In this work, we formulate a generalization of the usual decentralized optimization problem to the case where nodes are incentivized to select decisions that are nearby but not necessarily equal through the use of network proximity constraints. To solve this problem, we propose a stochastic variant of primal-dual method, and establish that it converges in expectation to a primal-dual optimal pair of this problem when a constant algorithm step-size is chosen. This work is summarized in the following journal paper:

A. Koppel, B. Sadler, and A. Ribeiro, ”Proximity without Consensus in Online Multi-Agent Optimization,” in IEEE Trans. Signal Proc, Volume: 65 Issue: 12 , Page 3062-3077, June 15, 2017.

Here we consider a numerical experiment on a source localization problem where distinct nodes of a network sequentially observe noisy-perturbed range measurements. The noise is correlated with the node's distance to the source signal. Each node tries to estimate the source signal through either saddle point method with consensus constraints, distributed online gradient descent, or the saddle point method proposed here that uses proximity constraints. We observe that the later approach yields minimal estimation error.

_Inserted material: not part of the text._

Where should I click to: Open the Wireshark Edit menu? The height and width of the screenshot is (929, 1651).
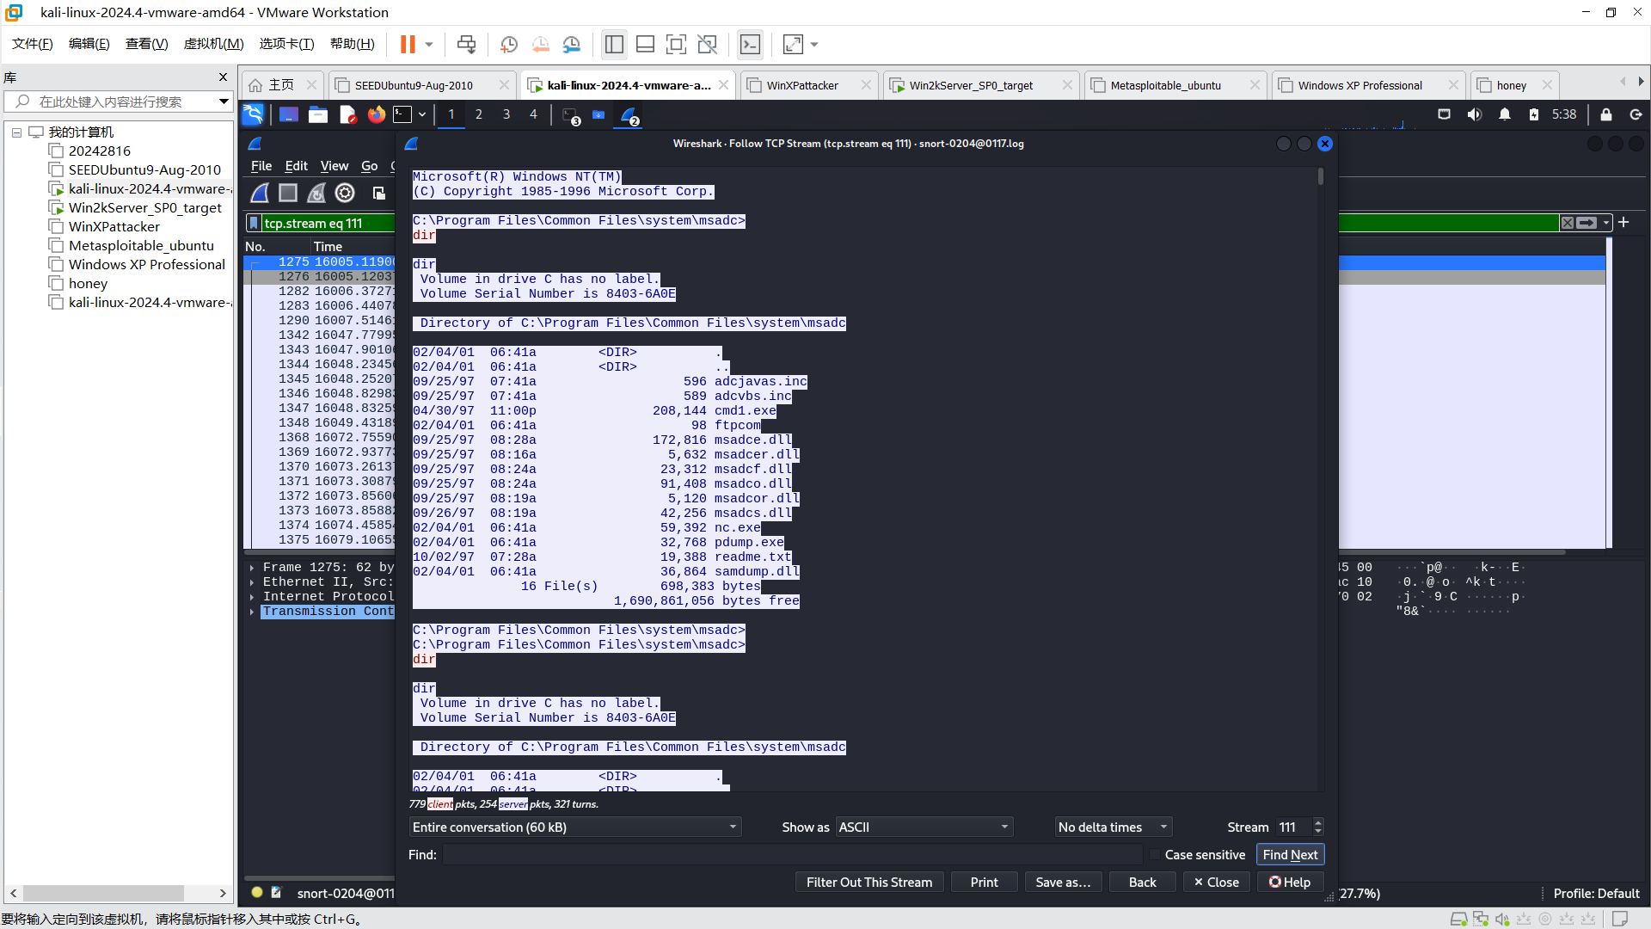(296, 166)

Decentralized Learning with Kernels Efforts to develop optimization tools for multi-agent online learning to date have predominately been restricted to the case where each agent learns a linear statistical model or a task-driven dictionary that is as good as one with data aggregated across the network. However, these efforts exclude the state of the art learning tools based on nonlinear interpolators: namely, kernel methods and neural networks. This is because instabilities associated with non-convexity, which are only a minor issue in centralized settings, become both theoretically and empirically difficult to overcome in settings with consensus constraints. Therefore efforts to extend neural network learning to multi-agent online learning likely suffer the same drawbacks. In this research thrust, we focus on extending kernel methods to decentralized online settings, motivated both by its advantageous empirical performance, as well as the theoretical and practical benefits of the fact that the optimization problem defined by their training is convex. This stochastic convex problem, however, is defined over an infinite dimensional space, and therefore it is not enough to solve the optimization problem, but one must also solve it in an optimally sparse way.

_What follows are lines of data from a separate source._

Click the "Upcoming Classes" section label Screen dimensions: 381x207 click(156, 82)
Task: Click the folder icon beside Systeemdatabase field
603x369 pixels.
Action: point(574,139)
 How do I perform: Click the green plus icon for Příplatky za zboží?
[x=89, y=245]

Doing so in multi-agent settings is the contribution of this thread, and the way in which we do so is through extending the ideas of POLK (described in previous sections) to decentralized settings. We do so through a penalty method-based approach consensus optimization, but defined over RKHS. This work is summarized in the following work:

Koppel, A., Paternain, S., Richard, C., & Ribeiro, A. (2018). Decentralized online learning with kernels. IEEE Transactions on Signal Processing, 66(12), 3240-3255.

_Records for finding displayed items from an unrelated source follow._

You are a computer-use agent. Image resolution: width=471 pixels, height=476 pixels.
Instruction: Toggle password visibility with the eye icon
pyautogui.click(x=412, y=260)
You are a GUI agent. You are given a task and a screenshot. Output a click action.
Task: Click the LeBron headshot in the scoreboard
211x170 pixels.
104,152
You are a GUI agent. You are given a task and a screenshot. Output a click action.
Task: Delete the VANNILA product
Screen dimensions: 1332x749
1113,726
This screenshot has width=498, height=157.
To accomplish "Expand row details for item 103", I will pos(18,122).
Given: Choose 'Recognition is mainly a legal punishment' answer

In the following experiment, we consider decentralized online kernel SVM classification of the Brodatz textures solved through the greedily projected penalty method, where the penalty parameter periodically doubles over the course of training in order to enforce consensus. Observe that the objective converges, the complexity remains moderate, and the constraints are enforced. This is contrast to other methods that yield high classification accuracy, which must be trained in a centralized offline manner.



The major questions raised by this work is: how do we characterize the importance of different information observed by each agent, and can this importance be connected with the model complexity of an agent's statistical model? Can decentralized learning of nonlinear statistical models be generalized to non-stationary settings?